In the 1980s, for example, American support for jihadis like Osama bin Laden waging war on (Soviet) infidels who invaded and constructed bases in Afghanistan, a Muslim land, led to rage by many of the same jihadis at the bases (U.S.) infidels built in the Muslim holy land of Saudi Arabia in the 1990s. That, in turn, led to jihadis like bin Laden declaring war on those infidels, which, after September 11, 2001, led the Bush administration to launch, and then prosecute, a Global War on Terror, often from newly built bases in Muslim lands. Over the last seven years, the results of that war have been particularly disastrous for Iraqis and Afghans. Sizable numbers of Americans, however, are now beginning to suffer as well. After all, their hard-earned taxpayer dollars have been poured into wars without end, leaving the country deeply in debt and in a state of economic turmoil.

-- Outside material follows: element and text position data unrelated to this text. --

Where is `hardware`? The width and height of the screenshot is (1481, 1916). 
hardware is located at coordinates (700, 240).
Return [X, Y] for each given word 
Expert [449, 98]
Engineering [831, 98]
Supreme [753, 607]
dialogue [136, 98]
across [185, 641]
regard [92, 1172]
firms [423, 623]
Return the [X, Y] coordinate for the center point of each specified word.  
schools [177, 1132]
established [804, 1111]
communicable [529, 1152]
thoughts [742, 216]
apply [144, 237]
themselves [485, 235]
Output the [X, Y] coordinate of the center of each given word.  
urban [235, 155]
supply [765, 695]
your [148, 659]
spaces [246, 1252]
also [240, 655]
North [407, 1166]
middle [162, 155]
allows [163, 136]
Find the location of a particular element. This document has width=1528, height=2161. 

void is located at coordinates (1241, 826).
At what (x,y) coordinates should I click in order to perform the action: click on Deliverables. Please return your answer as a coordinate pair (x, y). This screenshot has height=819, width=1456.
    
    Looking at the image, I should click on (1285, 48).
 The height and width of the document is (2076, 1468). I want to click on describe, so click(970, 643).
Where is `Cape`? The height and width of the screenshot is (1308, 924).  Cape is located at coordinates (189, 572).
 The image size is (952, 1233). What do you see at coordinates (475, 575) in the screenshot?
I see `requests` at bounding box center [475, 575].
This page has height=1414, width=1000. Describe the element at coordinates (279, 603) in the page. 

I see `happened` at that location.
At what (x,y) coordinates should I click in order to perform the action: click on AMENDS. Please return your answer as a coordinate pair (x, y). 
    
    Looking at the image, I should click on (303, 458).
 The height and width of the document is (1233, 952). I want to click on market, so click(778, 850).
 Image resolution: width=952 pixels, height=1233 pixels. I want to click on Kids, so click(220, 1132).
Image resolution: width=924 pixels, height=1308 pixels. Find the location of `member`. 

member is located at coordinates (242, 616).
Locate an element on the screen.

In his 1988 State of the Union message, President Ronald Reagan called the jihadis in Afghanistan "freedom fighters." They were, of course, fighting the Soviet Union then. He, too, pledged eternal enmity against the Soviet Union, which he termed an "evil empire." For years, conservatives have claimed that Reagan not only won his Afghan War, but by launching an all-out arms race, which the economically weaker Soviet Union couldn't match, bankrupted the Soviets and so brought their empire down.

While that version of history may be disputed, today, it is entirely possible that one of Reagan's freedom fighters, Osama bin Laden, actually returned the favor by perfecting the art of financially felling a superpower. While Reagan ran up a superpower-sized tab to outspend the Soviets, bin Laden has done it on the cheap. Essentially for the cost of box cutters and flight training, he got the Bush administration to spend itself into penury, without a superpower in sight.

The rest.

—Jonathan Schwarz

Posted at October 29, 2008 10:46 AM
Comments

ARE WE talking actual cuts or just cuts in rate of growth?

Posted by: Mike Meyer at October 29, 2008 03:46 PM

Nowhere in the piece he explains who (apart from the military contractors) benefits from garrisoning the world. Access to natural resources, cheap labor, commodities markets.

For the average American, is it all a complete waste? I doubt it. And if it isn't, what's the bottom line?

Posted by: abb1 at October 29, 2008 04:55 PM

What has "bin Laden" gained? Homeless Americans, is that his goal? The military bases aren't going to shut down, McObomba will build more and more, and bomb more and more. The benefactors of 911 are the people who get those trillions of dollars in war spending.